+++ ESTRATTO DEL DOCUMENTO +++
Possedere un’auto è, invece, decisamente un lusso da queste parti perché il possesso di una vettura è soggetta a un’imposta molto alta, motivata dalla volontà di limitare il traffico cittadino e l’inquinamento atmosferico. Per fortuna per vivere e lavorare a Singapore possedere un mezzo proprio non è così essenziale. Il trasporto pubblico infatti è capillare e puntuale e l’offerta di taxi ed auto private è tale da non far sentire affatto la mancanza di un mezzo di trasporto autonomo, al contrario, si apprezzano il traffico sempre moderato, i marciapiedi spaziosi, sgombri da auto parcheggiate e l’aria respirabile.

Anche gli alcolici sono soggetti ad alte imposte e la ragione è chiaramente quella di evitare il dilagare dell’abuso di alcol che in alcune realtà è una piaga sociale difficilmente gestibile. Se dell’auto si può fare a meno, a un buon bicchiere di vino si rinuncia più difficilmente, qualcuno quindi dovrà mettere in conto questa voce di spesa nel proprio budget.
+++ DATI FORNITI +++
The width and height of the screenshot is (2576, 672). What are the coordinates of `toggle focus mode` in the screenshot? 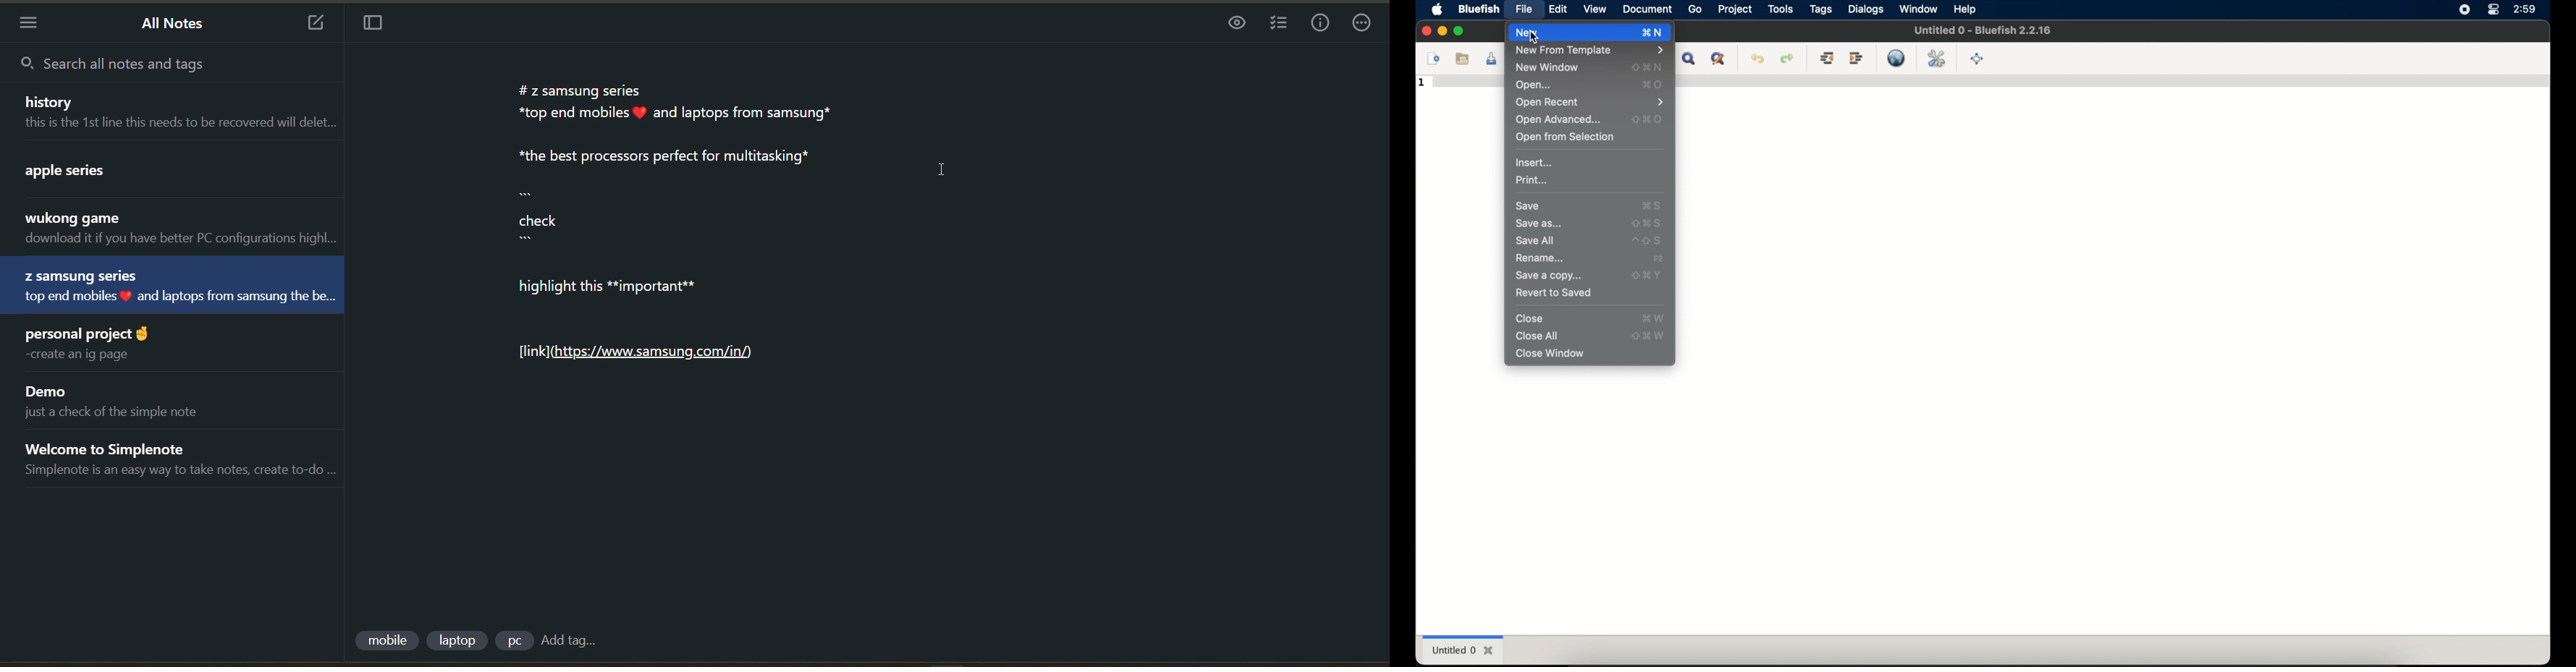 It's located at (374, 23).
+++
COSA FARE
Nel testo sulla vita a Singapore, qual è il motivo dell'imposta molto alta sul possesso di un'auto? L'elenco non è necessario.

RISPOSTA
La volontà di limitare il traffico cittadino e l'inquinamento atmosferico.